Ноги королевы и мадам Елизаветы встретились под столом и слегка коснулись друг друга.
Королева сидела лицом к Тюржи, и все движения лакея, прислуживающего за столом, были ей хорошо видны. Впрочем, все его жесты были настолько естественны, что не могли вызвать, да и не вызвали никаких подозрений у надзирателей.
После ужина со стола убирали с такими же мерами предосторожности, как и накрывали: мельчайшие крошки хлеба были подняты и тщательно осмотрены, после чего Тюржи вышел первым, за ним — муниципальные гвардейцы. Оставалась жена Тизона.
После того как ее разлучили с дочерью, о судьбе которой она совершенно ничего не знала, эта женщина совсем рассвирепела. Каждый раз когда королева обнимала свою дочь, жену Тизона охватывали приступы ярости, похожей на сумасшествие; и королева, чье материнское сердце понимало горе другой матери, часто останавливалась именно в тот момент, когда хотела доставить себе единственное утешение, что ей еще оставалось, прижать к сердцу свою дочь.
Тизон вернулся за женой, но та заявила, что не уйдет до тех пор, пока вдова Капет не ляжет спать.
Мадам Елизавета простилась с королевой и ушла в свою комнату. Королева и ее дочь разделись и легли; лишь тогда жена Тизона взяла свечу и вышла.
Охранники тоже улеглись, расположившись в коридоре на своих складных кроватях.
Луна, эта бледная гостья узниц, скользнула через отверстие в навесе косым лучом от окна к подножию кровати королевы.
Какое-то время все в комнате было спокойно и тихо.
Потом дверь медленно повернулась на петлях, чья-то тень скользнула через полосу лунного света и подошла к изголовью кровати. Это была мадам Елизавета.

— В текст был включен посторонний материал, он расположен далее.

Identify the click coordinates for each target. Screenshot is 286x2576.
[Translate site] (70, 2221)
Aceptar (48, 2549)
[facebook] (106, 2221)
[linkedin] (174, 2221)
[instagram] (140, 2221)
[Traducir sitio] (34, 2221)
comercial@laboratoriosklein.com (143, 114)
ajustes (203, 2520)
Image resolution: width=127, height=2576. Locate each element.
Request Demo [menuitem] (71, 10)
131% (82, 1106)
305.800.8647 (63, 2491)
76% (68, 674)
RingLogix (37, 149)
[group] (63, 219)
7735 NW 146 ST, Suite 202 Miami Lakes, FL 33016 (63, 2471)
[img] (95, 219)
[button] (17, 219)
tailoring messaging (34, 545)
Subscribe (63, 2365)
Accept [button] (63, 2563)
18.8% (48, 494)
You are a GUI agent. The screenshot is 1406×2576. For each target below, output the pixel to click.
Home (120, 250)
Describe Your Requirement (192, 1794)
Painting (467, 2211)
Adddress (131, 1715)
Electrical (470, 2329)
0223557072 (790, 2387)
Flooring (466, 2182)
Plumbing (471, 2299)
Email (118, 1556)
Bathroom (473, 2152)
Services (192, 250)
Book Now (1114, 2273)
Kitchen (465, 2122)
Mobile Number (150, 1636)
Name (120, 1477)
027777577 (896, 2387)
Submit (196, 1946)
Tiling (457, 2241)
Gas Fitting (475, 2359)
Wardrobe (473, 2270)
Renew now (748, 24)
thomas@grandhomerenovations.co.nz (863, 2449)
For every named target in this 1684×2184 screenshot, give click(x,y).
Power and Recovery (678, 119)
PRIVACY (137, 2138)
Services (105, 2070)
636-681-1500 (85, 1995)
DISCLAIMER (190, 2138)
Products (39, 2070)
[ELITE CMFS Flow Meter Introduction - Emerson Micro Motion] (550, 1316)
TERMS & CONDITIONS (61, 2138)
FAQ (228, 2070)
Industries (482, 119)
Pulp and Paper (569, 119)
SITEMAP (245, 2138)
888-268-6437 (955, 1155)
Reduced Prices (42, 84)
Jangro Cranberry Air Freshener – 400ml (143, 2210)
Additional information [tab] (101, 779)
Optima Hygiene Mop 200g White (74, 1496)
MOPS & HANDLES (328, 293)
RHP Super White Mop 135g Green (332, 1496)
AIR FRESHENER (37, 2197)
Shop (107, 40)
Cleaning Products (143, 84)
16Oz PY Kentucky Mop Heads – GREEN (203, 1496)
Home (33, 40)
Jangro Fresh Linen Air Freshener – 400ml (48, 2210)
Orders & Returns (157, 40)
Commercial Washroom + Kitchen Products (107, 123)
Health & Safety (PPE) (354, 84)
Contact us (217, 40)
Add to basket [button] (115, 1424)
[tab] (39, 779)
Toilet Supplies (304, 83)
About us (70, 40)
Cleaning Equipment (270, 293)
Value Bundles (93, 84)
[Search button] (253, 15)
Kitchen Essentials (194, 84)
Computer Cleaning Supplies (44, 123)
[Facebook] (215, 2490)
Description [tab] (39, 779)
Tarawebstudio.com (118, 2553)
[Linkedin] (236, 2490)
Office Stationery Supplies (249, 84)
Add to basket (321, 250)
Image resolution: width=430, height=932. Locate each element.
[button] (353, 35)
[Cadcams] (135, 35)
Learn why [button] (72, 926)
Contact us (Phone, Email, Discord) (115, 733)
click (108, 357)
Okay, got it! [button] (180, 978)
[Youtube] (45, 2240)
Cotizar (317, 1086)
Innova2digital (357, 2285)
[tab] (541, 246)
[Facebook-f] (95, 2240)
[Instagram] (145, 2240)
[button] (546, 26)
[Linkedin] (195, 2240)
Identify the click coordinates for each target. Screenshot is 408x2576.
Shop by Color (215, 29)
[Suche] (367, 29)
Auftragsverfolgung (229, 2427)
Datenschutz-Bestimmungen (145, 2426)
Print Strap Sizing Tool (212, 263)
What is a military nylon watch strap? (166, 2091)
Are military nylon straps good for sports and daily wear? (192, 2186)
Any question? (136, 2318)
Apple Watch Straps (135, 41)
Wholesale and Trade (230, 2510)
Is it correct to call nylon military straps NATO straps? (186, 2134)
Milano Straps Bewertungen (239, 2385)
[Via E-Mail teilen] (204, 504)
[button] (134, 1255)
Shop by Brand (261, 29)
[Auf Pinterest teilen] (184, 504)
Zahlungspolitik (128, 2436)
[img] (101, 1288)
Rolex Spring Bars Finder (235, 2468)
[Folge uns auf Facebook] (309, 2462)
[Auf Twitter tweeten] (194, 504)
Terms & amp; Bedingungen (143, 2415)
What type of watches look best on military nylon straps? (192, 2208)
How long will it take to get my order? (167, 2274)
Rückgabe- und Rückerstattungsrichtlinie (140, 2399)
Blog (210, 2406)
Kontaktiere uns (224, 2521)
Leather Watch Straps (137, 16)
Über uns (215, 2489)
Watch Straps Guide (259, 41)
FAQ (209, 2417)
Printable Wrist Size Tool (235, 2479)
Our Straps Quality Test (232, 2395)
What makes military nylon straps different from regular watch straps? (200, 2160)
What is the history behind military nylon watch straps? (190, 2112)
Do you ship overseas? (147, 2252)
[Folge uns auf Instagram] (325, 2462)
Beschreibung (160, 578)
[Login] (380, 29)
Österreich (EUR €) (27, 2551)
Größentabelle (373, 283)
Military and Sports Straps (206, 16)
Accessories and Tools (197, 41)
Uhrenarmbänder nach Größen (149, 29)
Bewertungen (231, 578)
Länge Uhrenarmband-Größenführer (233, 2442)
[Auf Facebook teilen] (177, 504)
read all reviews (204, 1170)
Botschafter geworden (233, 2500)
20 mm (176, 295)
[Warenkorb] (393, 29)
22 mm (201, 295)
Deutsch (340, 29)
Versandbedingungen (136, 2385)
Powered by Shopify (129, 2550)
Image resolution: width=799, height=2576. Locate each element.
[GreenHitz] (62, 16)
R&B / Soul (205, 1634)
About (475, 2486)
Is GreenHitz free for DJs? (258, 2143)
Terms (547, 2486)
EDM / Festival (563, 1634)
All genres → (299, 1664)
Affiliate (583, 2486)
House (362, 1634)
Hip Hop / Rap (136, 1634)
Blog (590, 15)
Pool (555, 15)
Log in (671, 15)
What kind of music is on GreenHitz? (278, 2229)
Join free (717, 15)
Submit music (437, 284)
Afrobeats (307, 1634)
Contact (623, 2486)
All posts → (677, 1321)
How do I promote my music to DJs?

— Вы видели? — прошептала она.
— Да, — ответила королева.
— Вы поняли?
— Да. Но не могу в это поверить.
— Давайте повторим эти знаки.
— Сначала он коснулся своего глаза, чтобы дать нам понять, что есть новости.
— Затем переложил салфетку с левой руки на правую, а это значит, что нашим освобождением занимаются опять.
— Потом он поднял руку ко лбу, а это значит, что помощь, о которой он извещает, придет из Франции, а не из-за границы.
— Потом, когда вы попросили его не забыть принести завтра ваше миндальное молоко, он завязал на платке два узла.
— Значит, это шевалье де Мезон-Руж. Благородное сердце!
— Это он, — сказала мадам Елизавета.
— Вы спите, дочь моя? — спросила королева.
— Нет, матушка, — ответила принцесса.
— Тогда молитесь за него, вы знаете, за кого.
Мадам Елизавета бесшумно вернулась в свою комнату, и потом в течение пяти минут был слышен голос юной принцессы: в тишине ночи она беседовала с Богом.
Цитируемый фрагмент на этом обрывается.